Many years ago, I had a dinner party at my house. When everyone was seated, there was one empty chair, so Max, my male cat, jumped up and sat on it. I thought that was very funny, but one of my guests was horrified.

Yesterday, I gave a quote by famous architect Ludwig Mies van der Rohe, suggesting that a chair is harder to design than a skyscraper. Here is a tough declarer-play problem. How should South have tried to make six spades? West led the heart queen. Declarer won with his ace and cashed the top trumps, learning that he had an unavoidabl­e loser there.
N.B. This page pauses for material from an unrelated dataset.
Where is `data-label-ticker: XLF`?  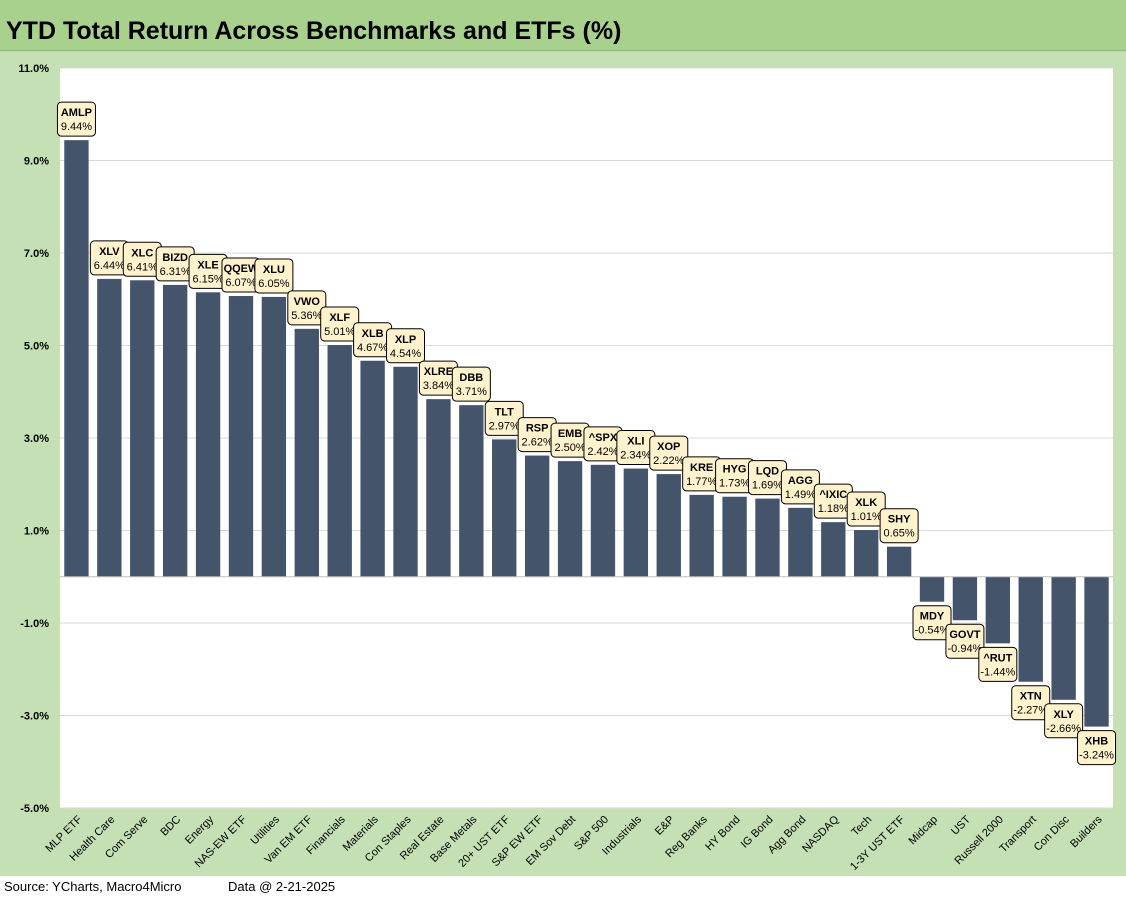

After North’s three-heart transfer bid, South’s jump to four spades was a superaccep­t, promising four-card support, a maximum (he loved all of his aces and kings) and a doubleton somewhere. North bid what he hoped his partner could make.

When the trumps broke 3-1, it looked as though South had an unavoidabl­e loser in each black suit. However, if West had at most two clubs, declarer saw that he might have been able to get home by way of an eliminatio­n and endplay.

After the heart ace and spade aceking, South played the heart king. Then he had to hope that West couldn’t ruff in until the eliminatio­n was completed. As declarer was assuming that West was short in clubs, he cashed dummy’s three diamond winners before the club ace-king. When that all passed off peacefully, declarer exited with a trump.

Here, West had to return a heart or a diamond. South sluffed dummy’s last club, ruffed in his hand and sat back contentedl­y in his chair.